Stored data:
^^^^^^^^^^^^^^^^

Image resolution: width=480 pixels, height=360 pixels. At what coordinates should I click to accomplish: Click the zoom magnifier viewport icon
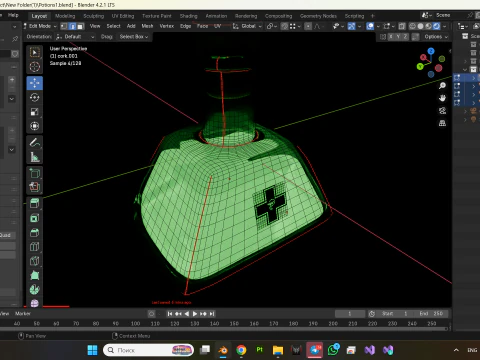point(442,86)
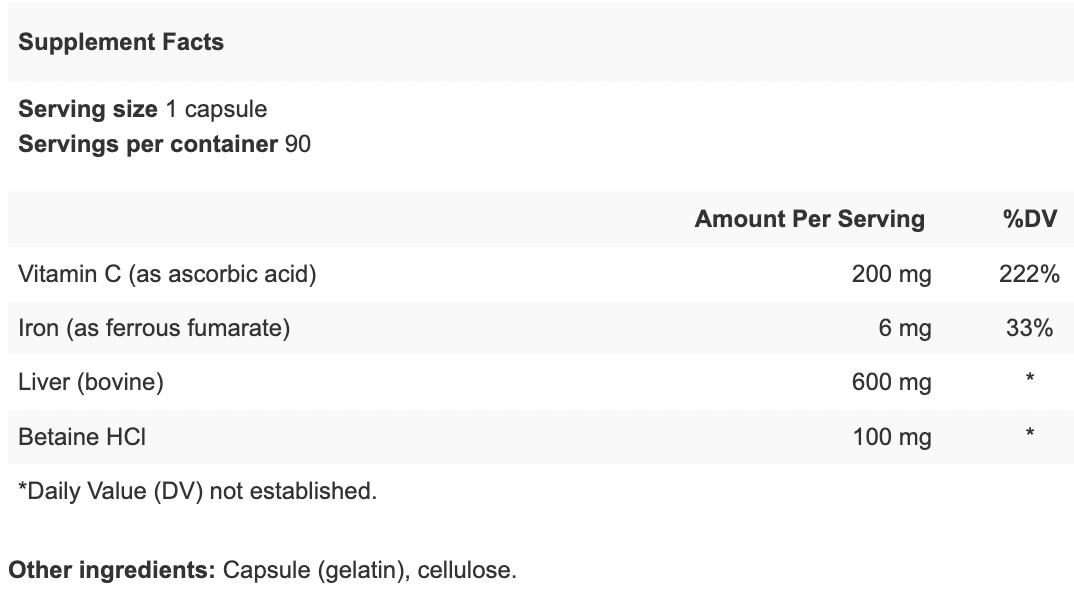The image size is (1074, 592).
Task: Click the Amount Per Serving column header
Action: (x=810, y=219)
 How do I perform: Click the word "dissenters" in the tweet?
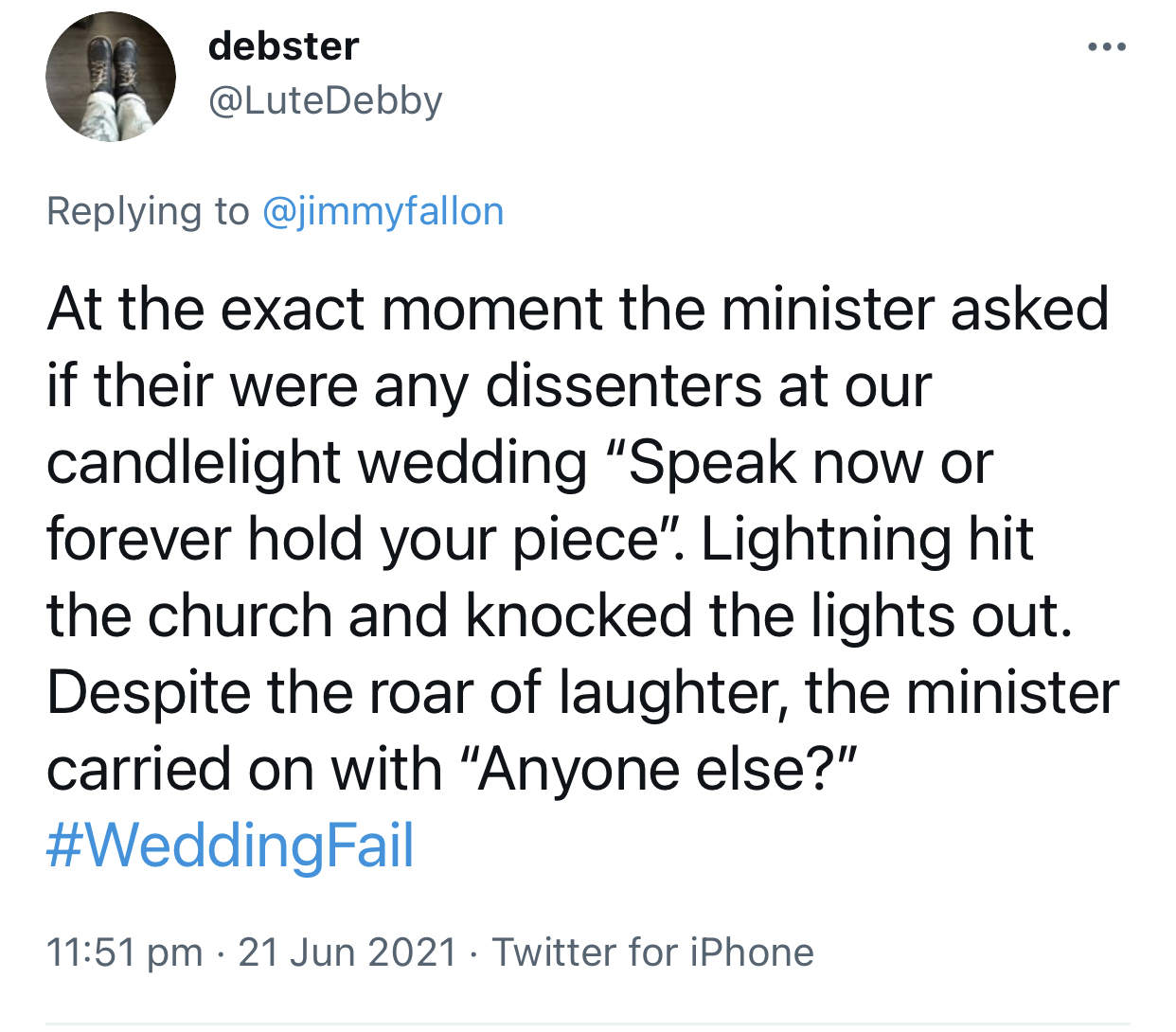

^^^^^^^^^^^^^^^^

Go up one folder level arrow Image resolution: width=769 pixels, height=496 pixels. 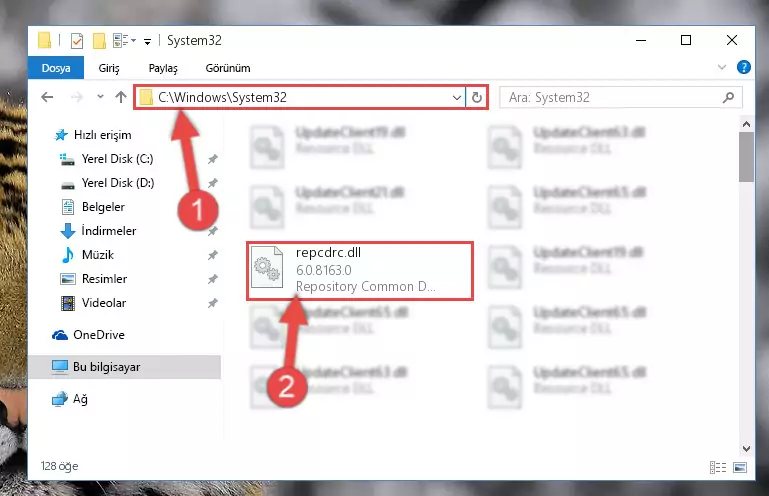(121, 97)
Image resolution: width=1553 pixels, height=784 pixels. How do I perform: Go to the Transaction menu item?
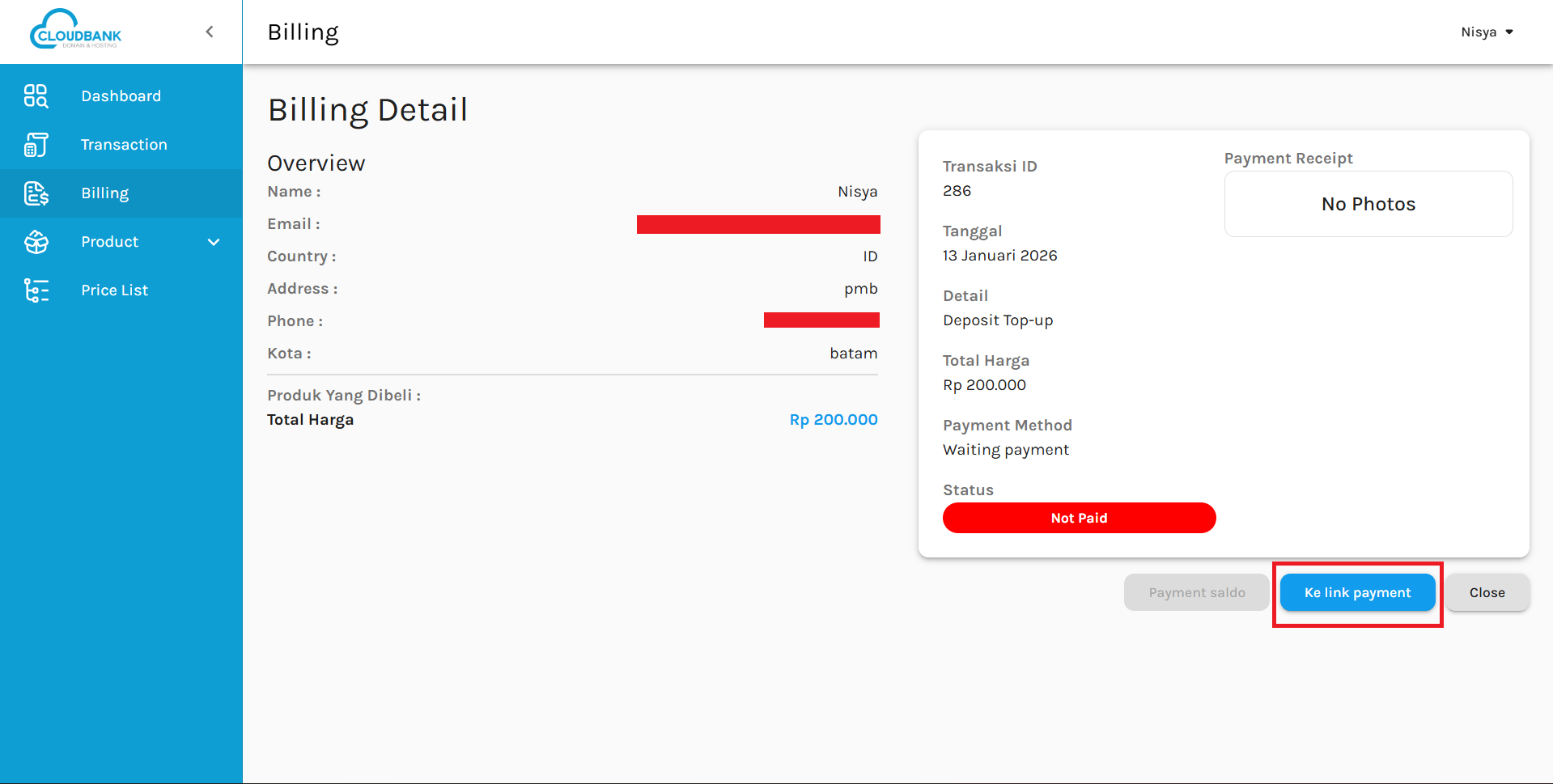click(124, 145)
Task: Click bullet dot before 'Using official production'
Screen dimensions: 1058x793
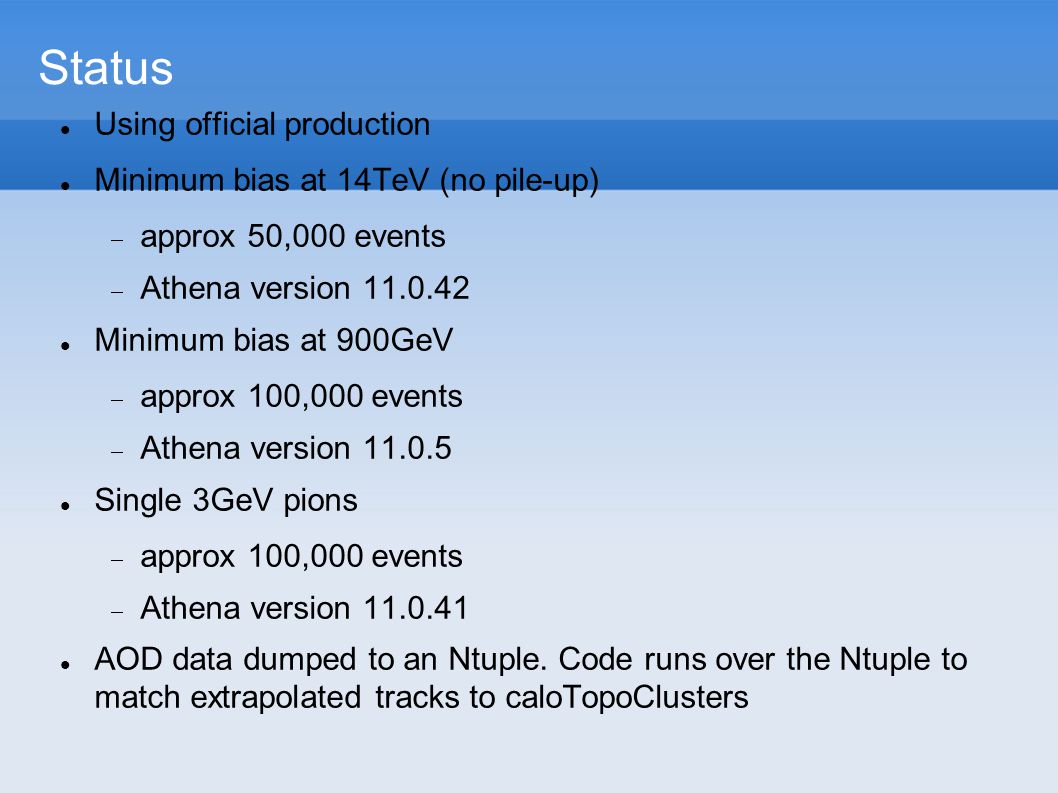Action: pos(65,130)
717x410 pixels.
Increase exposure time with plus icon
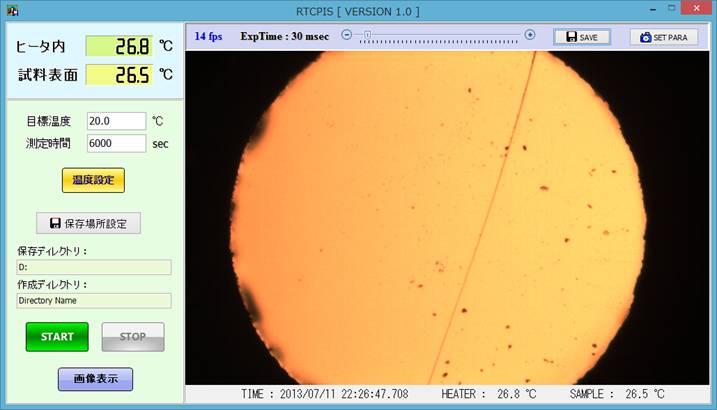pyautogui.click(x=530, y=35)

^^^^^^^^^^^^^^^^

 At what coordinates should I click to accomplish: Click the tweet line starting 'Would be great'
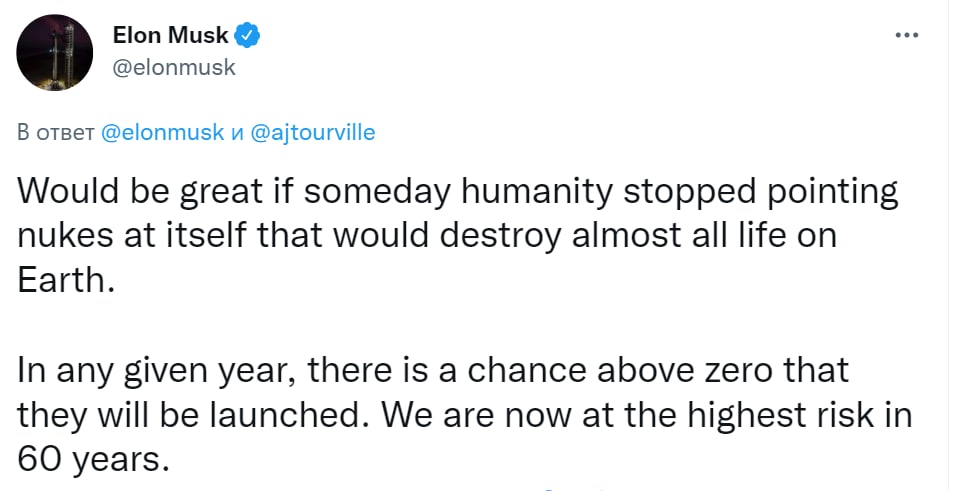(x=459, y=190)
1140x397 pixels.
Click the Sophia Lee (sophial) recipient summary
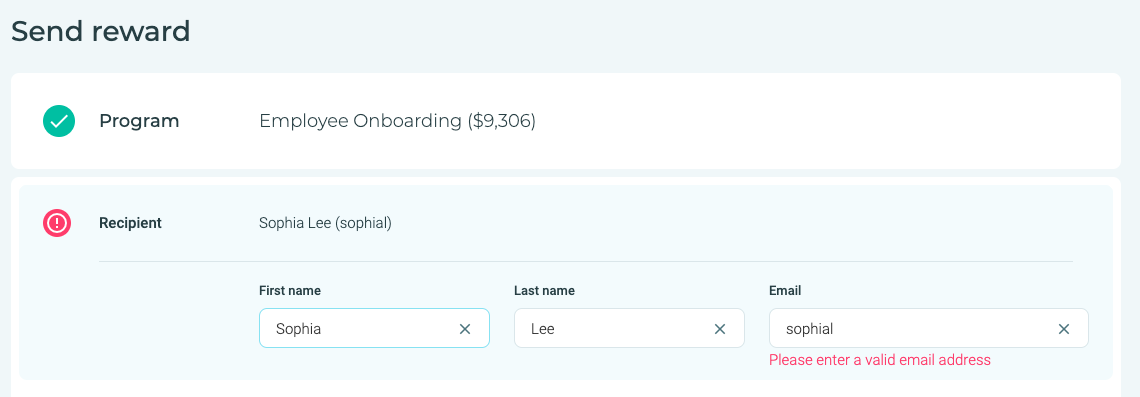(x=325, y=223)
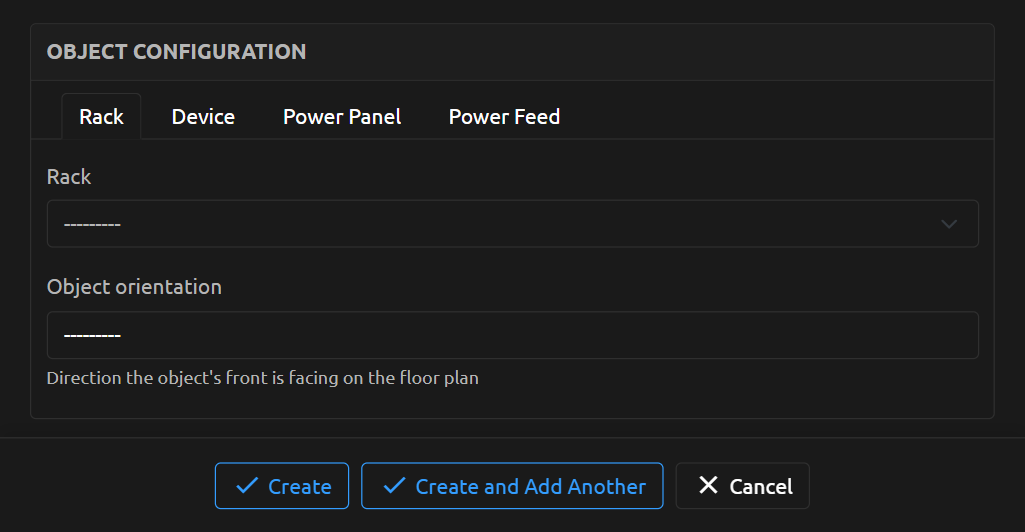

^^^^^^^^^^^^^^^^

▶ _Exercise directions_
Find the line with "Image resolution: width=480" in the data above, and from there retype each line exactly through the line with "How do I perform: Click", skipping the pictures along the way.

▶ _Expected answer_
Image resolution: width=480 pixels, height=360 pixels. At what coordinates should I click to accomplish: Click the zoom magnifier viewport icon
point(442,86)
The image size is (1074, 592).
Task: Click the Amount Per Serving column header
Action: (x=810, y=219)
 How do I perform: Click the word "dissenters" in the tweet?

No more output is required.